目の前に人だかりができている。前にいる人達の肩越しには、ゲームセンターにあるアーケードの筐体が見える。画面には、いわゆる「ストII」みたいな対戦ゲームが映っている。

これだけ人が集まっているから、有名な人同士の対戦なのかもしれないが、誰が闘っているのかはわからない。一方は残りライフが13になっていて押されている状態であることがわかる。このまま押されて負けるのかと思っていたけれど、そこから何か連続技を決めて逆転し、会場が沸いた。


起床。

前日の夜に、『ウメハラ FIGHTING GAMERS!』を読んだ影響が顕著にあらわれている。ゲーセンに通っていたりはしていなかったので、マンガの中の空気感は体験したことがないけれど、相当の熱があったんだなと感じられて非常に面白く読んだ。
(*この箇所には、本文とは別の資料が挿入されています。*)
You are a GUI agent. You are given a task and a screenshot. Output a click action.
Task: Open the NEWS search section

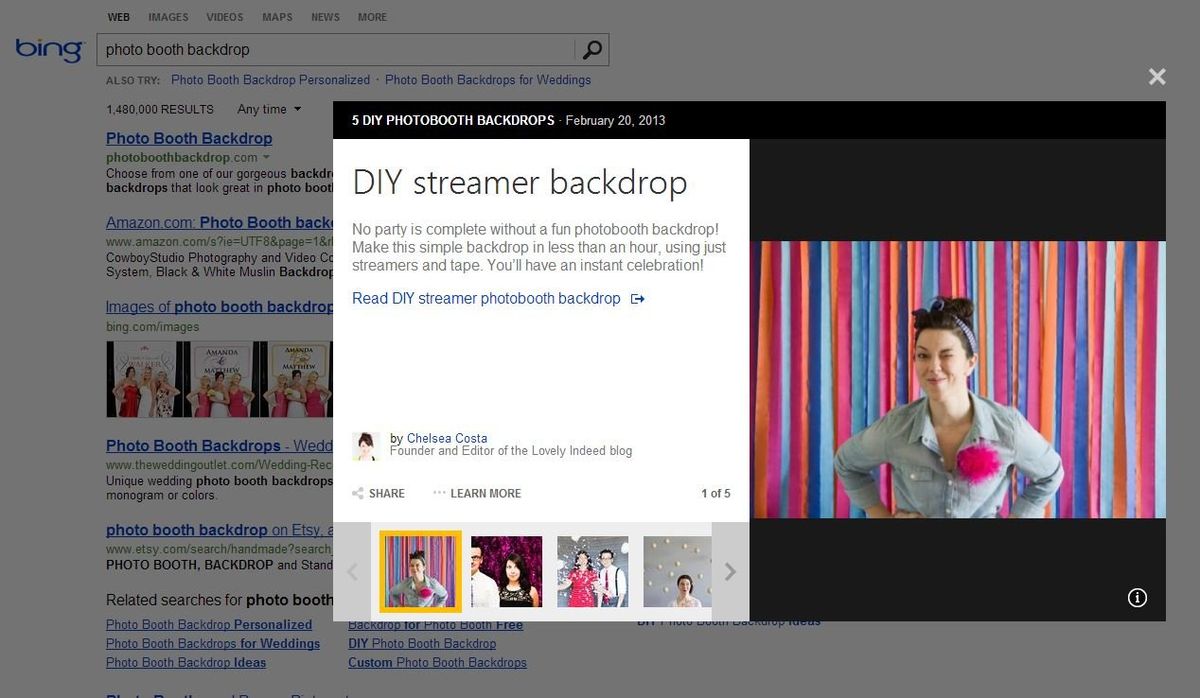click(x=325, y=17)
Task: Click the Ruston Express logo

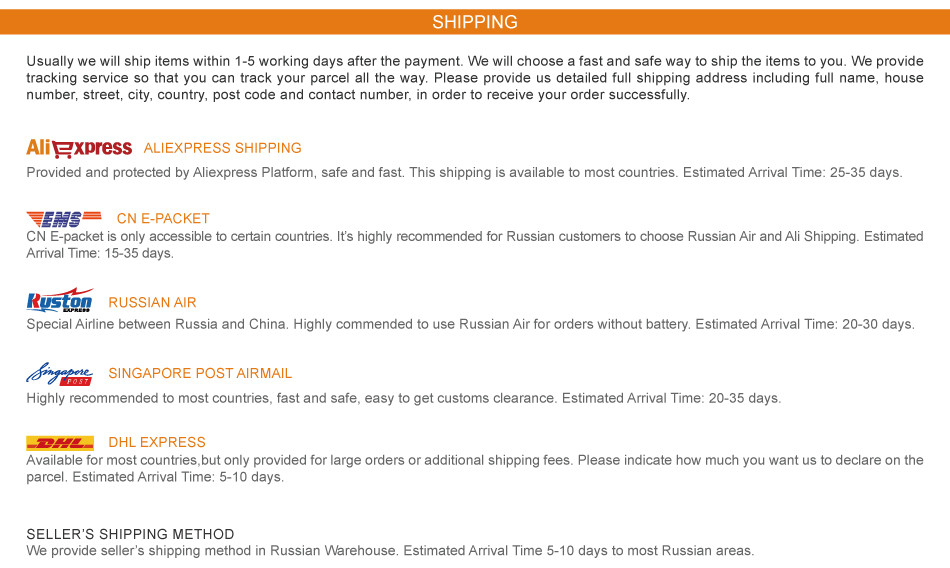Action: pyautogui.click(x=60, y=300)
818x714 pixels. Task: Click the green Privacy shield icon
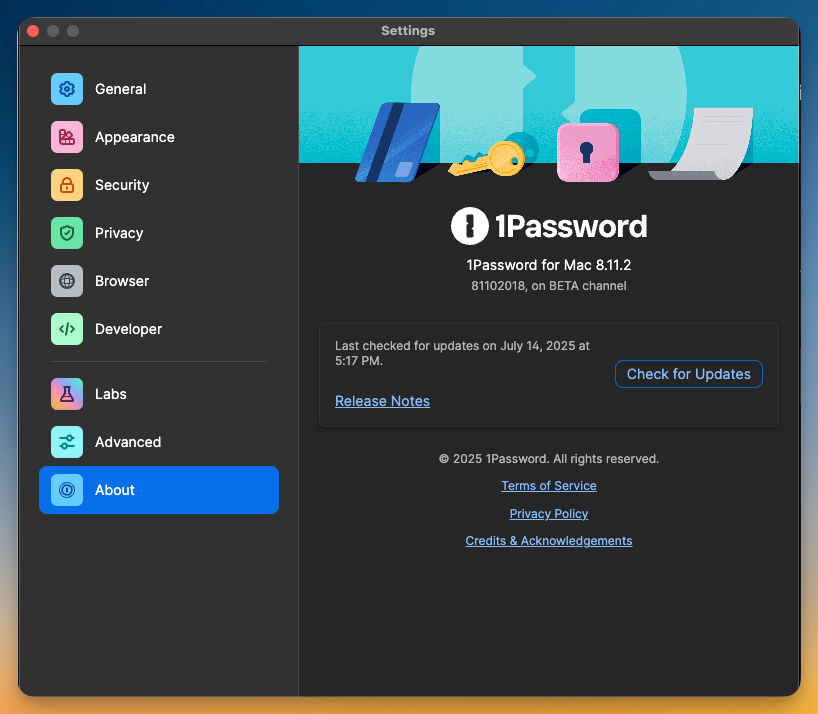pyautogui.click(x=67, y=233)
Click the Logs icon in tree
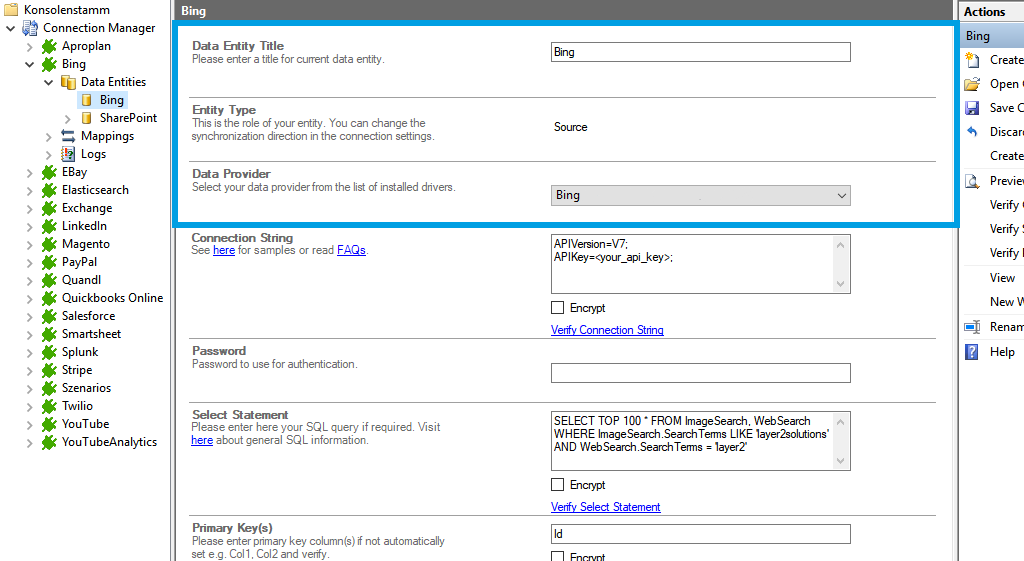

昔スーパーファミコンで出たストII、あるいはその後のターボあたりまで、友人達とワイワイやった記憶はある。だから対戦ゲームの面白さ、みたいなことはわかる気もするんだけど、家庭用ゲーム機で対戦するのとゲームセンターで対戦するのはかなり違うんだろうなと思ったりもした。

単純に1プレイの重みの違いというのもあるだろうけど、情報の伝わり方が今と全然違うところも興味深く(これは時代の違いだろうとは思う)、何よりもゲーセンに集まる人たちのコミュニティの面白さというのが一番印象に残った(このマンガの魅力は、『孤高の人』にも通じるクラハシさんという人物の魅力がかなり大きい、と思う)。


昔のゲームセンターは今のゲームセンターと違って、ガラの悪い人たちが集まっているようなイメージがあった(たぶん実際そうだったんだけど、これは地域性もあるかもしれない)。ゲームセンターには友人に数回誘われて行ったりしたことあるけれど、プレイにお金がかかるのに加えて、タバコの匂いが苦手だったから、段々行かなくなったんだと思う。

でもマンガで出てくるようなコミュニティの熱を受けていたらまた違ったのかもしれない。